[EXERCISE OBJECTIVE]: Return each line of the records holding the string "agent".
── WORKING DATA ──
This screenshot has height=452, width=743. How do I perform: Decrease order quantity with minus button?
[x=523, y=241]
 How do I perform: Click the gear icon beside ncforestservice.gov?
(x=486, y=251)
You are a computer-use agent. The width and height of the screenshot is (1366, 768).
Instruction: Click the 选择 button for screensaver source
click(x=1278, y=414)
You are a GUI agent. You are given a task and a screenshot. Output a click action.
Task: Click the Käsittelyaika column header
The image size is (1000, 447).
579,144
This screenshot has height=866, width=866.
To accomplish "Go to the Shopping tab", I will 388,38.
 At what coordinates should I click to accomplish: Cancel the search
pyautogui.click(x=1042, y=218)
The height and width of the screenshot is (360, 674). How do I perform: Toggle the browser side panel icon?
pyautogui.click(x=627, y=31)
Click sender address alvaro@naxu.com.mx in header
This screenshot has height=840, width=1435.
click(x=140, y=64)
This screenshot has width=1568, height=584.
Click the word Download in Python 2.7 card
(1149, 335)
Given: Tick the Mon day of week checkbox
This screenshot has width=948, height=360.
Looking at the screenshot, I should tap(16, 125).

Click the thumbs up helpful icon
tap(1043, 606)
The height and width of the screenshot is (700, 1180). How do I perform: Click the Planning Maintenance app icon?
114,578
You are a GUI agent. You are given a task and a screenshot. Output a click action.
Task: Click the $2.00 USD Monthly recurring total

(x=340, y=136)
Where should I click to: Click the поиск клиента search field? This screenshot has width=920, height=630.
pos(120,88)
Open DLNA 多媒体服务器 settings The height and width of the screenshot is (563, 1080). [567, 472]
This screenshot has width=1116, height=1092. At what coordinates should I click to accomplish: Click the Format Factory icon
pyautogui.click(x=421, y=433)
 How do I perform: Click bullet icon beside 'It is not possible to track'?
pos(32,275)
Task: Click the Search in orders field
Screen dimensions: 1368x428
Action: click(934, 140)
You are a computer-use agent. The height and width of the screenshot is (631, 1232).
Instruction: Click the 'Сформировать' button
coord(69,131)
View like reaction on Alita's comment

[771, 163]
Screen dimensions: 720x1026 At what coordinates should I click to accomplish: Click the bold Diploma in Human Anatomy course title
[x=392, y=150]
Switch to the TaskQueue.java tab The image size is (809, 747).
───
[WRITTEN ANSWER]:
You are a computer-use agent. The width and height of the screenshot is (1366, 768).
You are a GUI agent. You are given a task and a screenshot. Output a click action.
You are a GUI agent. You are given a task and a screenshot. Output a click action.
You are a computer-use agent. The height and width of the screenshot is (631, 1232).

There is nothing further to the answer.